The biggest limitation of this study is that there is not definitive test to confirm a diagnosis of anaphylaxis. We rely so heavily on patient history as opposed to specific directed testing which leaves room for error – both with underreporting and over-reporting this condition. Another limitation is the use of euthanasia as an end point for the study. There are client factors that can influence the decision to euthanize that may not be reflective of the disease progression. However, it was good to see in the study that the authors excluded causes for euthanasia that were known to be from reasons outside of disease progression, so the effect of client influence on euthanasia is likely minimal.

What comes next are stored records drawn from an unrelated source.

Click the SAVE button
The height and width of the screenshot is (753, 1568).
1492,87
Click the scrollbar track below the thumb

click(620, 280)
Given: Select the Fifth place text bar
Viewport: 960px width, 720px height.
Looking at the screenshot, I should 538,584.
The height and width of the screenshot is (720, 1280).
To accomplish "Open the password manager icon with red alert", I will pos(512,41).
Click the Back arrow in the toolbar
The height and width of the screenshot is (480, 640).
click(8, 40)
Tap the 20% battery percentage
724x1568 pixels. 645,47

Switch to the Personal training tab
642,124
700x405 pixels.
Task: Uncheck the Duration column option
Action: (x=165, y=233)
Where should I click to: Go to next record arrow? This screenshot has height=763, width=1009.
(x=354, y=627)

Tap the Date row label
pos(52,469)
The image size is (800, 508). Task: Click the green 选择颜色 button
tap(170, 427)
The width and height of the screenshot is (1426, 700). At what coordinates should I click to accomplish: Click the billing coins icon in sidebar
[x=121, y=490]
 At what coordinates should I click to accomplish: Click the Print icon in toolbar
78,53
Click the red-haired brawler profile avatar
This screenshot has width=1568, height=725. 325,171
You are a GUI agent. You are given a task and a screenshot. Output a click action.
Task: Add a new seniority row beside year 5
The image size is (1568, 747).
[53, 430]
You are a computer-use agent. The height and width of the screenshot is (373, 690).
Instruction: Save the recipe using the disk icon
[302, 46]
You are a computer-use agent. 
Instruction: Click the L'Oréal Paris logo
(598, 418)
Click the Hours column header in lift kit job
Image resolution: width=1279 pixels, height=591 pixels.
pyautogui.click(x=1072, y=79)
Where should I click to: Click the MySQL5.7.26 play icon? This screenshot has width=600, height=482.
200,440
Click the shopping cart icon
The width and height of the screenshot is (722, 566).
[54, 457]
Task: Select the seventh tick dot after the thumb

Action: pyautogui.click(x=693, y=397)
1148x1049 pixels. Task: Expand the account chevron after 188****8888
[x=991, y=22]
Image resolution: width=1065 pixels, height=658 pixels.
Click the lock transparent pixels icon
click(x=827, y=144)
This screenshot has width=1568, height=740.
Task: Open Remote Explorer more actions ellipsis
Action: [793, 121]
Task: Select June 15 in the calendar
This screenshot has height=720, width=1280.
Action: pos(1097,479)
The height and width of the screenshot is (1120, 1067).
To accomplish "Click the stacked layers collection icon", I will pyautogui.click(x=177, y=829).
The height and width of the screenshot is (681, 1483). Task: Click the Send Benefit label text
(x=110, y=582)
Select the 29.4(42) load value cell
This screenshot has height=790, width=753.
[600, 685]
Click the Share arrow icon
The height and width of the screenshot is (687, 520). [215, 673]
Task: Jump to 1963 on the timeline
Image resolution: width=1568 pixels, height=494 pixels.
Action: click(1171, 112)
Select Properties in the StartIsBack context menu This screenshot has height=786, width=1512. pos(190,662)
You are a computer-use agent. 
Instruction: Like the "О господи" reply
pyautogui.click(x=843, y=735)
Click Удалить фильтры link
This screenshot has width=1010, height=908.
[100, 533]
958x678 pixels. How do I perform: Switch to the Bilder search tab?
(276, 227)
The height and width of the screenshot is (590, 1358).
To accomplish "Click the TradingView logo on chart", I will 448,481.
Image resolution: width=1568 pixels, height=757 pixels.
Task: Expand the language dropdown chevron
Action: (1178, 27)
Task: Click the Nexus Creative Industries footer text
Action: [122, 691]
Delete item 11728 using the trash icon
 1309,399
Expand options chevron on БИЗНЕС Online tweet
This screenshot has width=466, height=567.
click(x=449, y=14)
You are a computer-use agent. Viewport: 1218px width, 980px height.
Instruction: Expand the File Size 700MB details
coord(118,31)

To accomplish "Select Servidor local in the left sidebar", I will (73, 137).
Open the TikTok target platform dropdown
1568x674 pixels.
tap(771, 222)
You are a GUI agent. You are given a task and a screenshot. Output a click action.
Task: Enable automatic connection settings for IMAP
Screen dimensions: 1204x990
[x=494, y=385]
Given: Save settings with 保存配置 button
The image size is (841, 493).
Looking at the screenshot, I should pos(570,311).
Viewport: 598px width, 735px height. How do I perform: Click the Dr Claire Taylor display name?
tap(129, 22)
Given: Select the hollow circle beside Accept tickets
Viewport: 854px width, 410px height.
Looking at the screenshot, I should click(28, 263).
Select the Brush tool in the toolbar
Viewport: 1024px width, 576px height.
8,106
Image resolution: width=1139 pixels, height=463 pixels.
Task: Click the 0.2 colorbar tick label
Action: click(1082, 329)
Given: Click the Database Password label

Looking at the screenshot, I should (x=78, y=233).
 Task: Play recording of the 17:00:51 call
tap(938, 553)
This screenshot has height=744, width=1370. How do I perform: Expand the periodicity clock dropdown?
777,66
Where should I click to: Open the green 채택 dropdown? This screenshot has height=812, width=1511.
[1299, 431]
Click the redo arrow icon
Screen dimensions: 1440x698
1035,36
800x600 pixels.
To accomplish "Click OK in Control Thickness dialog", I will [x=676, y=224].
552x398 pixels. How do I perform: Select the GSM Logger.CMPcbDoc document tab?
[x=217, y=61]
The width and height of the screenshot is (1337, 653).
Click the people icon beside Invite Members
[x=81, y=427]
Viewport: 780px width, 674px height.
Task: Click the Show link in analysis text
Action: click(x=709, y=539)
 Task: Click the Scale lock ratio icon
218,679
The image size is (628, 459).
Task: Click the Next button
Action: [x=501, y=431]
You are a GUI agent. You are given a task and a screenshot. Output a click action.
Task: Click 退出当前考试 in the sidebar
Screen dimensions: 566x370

In conclusion, dogs with severe anaphylaxis were found to have an 85.1% survival rate. Coagulopathy, gallbladder wall edema, and abdominal effusions are a relatively common occurrence in canine anaphylaxis. Serum phosphorus levels greater than 12 mg/dL, refractory hypoglycemia, and PT prolongation greater than 50% are correlated with a decreased chance of survival.
Smith MR, Wurlod VA, Ralph AG, et al. Mortality rate and prognostic factors for dogs with severe anaphylaxis: 67 cases (2016–2018). J Am Vet Med Assoc. 2020 May 15;256(10):1137-1144.